Iolani Palace is constructed of plastered brick and iron. It has four stories, including an attic and a basement. It has a square tower in the center of the front and back of the building and four smaller towers, one on each corner of the building. Verandas, supported by cast-iron Corinthian columns, run along all four sides of the building on both the first and second floors. Large glass windows line the verandas. The architectural style of the palace was dubbed American Florentine in an early newspaper article, a reference to its ornate exterior. However, the palace is surprisingly modest in size, measuring only 140 feet by 100 feet.
King Kalakaua took a lively interest in the construction of his palace. Consequently, it featured amenities that were decidedly modern for the time, including four full bathrooms on the second floor as well as two “water closets” for guests on the first floor. Even after he moved into the palace in late 1882, King Kalakaua continued to add innovations. For example, gas chandeliers initially lighted the building. After seeing electric lights in Paris in 1881, the king was determined to have them installed in the palace. By 1886 electric lights illuminated the palace verandas. In 1887 electricity was installed in the main rooms. A modern telephone, installed in 1883, allowed the king to talk to his household staff and to his friends who were connected to the city telephone system.
During the eleven years that the palace served as the seat of government for Hawaii and home to Hawaiian royalty, the first floor was used for formal functions and the second floor provided living space for the royal family. The basement housed kitchens and storerooms, as well as offices for the household staff. The large attic was used principally as an airspace to keep the lower floors cool.
Guests invited to Iolani Palace almost always entered it through its main front doors. They then found themselves in the Grand Hall, an area constructed of polished wood lined with oil portraits of Hawaii’s kings and queens. A magnificent staircase that leads to the second floor dominates the Grand Hall. There are three rooms on the first floor: the Throne Room, the State Dining Room, and the Blue Room.

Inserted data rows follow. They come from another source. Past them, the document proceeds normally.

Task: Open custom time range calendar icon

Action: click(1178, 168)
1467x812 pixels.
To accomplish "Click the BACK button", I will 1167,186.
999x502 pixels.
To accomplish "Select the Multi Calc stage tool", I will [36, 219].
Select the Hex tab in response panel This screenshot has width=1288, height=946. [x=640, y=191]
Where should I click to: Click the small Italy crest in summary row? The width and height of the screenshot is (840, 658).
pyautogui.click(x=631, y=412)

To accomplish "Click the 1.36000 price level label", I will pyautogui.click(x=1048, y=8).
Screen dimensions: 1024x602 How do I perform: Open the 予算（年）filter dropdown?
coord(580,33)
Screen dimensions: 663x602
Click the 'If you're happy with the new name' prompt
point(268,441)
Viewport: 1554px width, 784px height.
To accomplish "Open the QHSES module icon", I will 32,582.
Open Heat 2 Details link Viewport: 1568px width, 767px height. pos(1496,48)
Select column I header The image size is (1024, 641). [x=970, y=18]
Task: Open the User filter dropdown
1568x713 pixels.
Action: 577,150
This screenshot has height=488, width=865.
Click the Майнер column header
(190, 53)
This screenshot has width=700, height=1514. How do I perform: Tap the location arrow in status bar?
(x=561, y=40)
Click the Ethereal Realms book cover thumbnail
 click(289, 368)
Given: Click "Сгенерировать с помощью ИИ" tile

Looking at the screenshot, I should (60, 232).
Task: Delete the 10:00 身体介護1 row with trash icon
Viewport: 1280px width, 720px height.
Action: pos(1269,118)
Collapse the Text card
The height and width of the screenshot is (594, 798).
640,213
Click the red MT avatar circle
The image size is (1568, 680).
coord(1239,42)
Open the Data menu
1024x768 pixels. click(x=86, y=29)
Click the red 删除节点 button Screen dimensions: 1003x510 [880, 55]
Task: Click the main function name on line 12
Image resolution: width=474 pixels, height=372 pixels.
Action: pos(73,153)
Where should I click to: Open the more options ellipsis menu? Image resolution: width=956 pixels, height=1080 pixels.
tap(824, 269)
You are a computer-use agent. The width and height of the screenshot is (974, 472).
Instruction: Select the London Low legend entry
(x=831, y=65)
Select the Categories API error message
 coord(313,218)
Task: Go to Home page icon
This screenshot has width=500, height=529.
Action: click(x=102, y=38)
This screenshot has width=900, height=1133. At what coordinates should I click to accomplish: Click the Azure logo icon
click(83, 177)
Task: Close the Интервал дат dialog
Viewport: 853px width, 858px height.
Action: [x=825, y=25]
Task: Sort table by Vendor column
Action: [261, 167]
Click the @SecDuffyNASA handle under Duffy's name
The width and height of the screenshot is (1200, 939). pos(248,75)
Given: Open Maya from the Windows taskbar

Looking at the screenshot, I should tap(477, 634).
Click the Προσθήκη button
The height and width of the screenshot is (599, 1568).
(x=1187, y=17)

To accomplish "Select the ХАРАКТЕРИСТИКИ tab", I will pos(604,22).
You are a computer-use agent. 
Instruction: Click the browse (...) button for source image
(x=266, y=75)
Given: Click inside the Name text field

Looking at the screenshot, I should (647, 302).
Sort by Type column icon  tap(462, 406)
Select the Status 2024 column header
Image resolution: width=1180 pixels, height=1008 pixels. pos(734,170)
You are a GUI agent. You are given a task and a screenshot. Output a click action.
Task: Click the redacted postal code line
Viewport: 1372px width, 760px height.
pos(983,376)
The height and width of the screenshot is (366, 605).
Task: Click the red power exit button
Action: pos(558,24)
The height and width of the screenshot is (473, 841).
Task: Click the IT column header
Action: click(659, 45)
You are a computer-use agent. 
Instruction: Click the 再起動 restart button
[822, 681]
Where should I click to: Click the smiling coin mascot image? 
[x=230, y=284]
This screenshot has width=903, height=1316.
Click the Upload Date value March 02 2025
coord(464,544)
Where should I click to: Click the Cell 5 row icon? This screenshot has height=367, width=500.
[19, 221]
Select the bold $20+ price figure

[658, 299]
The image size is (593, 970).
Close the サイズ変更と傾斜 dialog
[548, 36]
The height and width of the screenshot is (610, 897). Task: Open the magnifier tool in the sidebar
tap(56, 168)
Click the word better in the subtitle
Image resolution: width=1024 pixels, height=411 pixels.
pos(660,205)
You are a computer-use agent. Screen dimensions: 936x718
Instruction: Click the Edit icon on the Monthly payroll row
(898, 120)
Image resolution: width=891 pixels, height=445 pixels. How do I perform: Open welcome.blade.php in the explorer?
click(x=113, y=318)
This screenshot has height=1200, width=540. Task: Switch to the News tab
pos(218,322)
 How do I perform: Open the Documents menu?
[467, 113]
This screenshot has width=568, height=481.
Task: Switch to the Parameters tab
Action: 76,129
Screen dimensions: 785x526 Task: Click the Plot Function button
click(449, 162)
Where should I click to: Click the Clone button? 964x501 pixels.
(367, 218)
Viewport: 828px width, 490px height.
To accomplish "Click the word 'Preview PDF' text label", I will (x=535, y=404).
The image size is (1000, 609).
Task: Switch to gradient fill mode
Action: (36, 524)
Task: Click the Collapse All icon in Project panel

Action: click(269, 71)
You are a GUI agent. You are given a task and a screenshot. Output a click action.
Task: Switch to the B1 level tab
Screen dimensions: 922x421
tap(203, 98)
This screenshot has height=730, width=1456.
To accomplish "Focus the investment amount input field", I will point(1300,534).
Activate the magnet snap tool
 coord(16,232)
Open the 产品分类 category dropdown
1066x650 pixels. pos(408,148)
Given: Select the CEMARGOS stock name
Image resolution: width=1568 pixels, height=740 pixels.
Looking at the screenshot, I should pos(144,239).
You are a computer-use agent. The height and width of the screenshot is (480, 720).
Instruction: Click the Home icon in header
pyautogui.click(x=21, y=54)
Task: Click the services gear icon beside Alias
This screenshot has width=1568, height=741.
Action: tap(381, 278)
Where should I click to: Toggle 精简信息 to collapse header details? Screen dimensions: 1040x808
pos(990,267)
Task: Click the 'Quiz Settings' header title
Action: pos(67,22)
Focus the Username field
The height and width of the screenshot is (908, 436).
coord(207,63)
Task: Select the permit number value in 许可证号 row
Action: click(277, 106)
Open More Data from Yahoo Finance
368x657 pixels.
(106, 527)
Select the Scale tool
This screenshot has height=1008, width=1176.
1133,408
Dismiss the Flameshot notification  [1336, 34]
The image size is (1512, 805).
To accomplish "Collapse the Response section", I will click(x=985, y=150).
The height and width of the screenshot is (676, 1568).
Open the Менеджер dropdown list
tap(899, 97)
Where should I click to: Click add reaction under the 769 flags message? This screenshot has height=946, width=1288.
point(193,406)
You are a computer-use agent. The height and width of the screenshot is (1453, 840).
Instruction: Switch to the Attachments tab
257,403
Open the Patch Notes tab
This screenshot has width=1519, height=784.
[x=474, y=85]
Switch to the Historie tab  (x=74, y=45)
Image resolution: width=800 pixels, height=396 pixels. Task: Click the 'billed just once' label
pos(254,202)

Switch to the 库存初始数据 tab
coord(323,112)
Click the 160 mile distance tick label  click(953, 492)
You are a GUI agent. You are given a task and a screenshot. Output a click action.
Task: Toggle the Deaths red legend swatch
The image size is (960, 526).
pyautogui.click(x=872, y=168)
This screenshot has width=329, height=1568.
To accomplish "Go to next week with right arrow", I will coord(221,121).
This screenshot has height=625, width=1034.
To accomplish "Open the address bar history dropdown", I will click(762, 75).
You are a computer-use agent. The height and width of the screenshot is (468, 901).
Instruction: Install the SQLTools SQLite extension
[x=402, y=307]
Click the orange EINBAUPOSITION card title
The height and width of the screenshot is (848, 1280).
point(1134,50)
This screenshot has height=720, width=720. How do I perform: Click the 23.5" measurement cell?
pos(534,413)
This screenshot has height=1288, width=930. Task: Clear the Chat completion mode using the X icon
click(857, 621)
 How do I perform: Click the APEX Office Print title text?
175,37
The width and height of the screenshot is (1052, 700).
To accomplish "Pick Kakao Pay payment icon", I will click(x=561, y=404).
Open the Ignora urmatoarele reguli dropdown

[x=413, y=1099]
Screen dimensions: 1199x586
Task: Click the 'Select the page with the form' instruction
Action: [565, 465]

The largest room on the first floor is the Throne Room; its predominant colors are maroon and gold. In King Kalakaua’s day this ornate room, with its brilliant chandeliers and dazzling mirrors, was used to receive distinguished visitors. It was also the scene of magnificent dress balls, where guests danced until the wee hours to music provided by the Royal Hawaiian Band, which was stationed on the veranda immediately outside the Throne Room. Refreshments were served in the State Dining Room.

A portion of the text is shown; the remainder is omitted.